Ich habe eine Frage. Könnt ihr mir den Unterschied zw. Velocity Context oder wenn ich meine zu übergebenen Daten einfach mit einem HttpServletRequest weitergebe. Ich habs immer mit dem Request gemacht aber mein Lehrer sagt immer das es falsch ist.
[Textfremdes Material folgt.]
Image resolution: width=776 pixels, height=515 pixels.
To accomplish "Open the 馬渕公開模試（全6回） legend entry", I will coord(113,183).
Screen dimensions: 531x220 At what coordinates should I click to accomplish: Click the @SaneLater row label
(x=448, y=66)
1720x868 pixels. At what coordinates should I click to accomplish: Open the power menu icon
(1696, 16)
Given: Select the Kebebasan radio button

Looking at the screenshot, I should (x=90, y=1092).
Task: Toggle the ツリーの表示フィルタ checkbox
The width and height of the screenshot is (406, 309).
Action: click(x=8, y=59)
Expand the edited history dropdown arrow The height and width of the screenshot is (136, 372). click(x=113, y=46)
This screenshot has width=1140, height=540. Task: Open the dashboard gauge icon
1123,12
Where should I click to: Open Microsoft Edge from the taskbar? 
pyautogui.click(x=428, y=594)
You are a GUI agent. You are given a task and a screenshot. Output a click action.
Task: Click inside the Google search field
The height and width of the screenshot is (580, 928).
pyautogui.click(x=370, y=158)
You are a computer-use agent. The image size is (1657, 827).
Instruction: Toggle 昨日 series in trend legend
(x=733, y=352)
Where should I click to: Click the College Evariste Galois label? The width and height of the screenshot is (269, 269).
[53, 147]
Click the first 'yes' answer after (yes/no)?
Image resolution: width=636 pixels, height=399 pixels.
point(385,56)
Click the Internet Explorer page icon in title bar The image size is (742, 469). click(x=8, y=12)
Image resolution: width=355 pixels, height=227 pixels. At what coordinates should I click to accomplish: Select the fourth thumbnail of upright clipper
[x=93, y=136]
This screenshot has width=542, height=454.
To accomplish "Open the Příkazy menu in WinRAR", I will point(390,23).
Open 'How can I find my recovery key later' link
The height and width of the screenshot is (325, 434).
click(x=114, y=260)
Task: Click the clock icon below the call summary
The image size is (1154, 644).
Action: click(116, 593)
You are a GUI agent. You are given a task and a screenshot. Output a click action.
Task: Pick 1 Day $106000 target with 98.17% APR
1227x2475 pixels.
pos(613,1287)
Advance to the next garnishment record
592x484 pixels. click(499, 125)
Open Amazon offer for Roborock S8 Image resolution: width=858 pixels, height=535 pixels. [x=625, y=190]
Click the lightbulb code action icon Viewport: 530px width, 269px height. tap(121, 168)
Funktionieren tut ja beides, bei mir jedenfals..
Habe schon gegooglet konnte aber leider nichts sinnvolles finden...!?

lg


----------



## Atze (29. Mrz 2010)

arbeitet ihr denn mit velocity templates? sehe zwischen beiden keinen wirklichen zusammenhang, außer das daten übergeben werden können. bzw, velocity kann doch weit mehr als ein "simples" servletrequest, oder? wenn er verlangt, dass ihr das einsetzt, warum tust dus nicht einfach?


----------



## Lukas321 (29. Mrz 2010)

ja ich verwende vm templates in Verbindung mit Servlets, Struts, usw. Naja er meint eben das dies mit Context besser ist, da es aber für meine Diplomarbeit ist und ich das Projekt schon beinahe beendet habe will ich nicht wirklich alles ändern...
Habe ich mit dem Context mehr Möglichkeiten? Oder kann mir sonst jemand Unterschiede nennen um Daten an die vmTemplates weiterzugeben??

lg


----------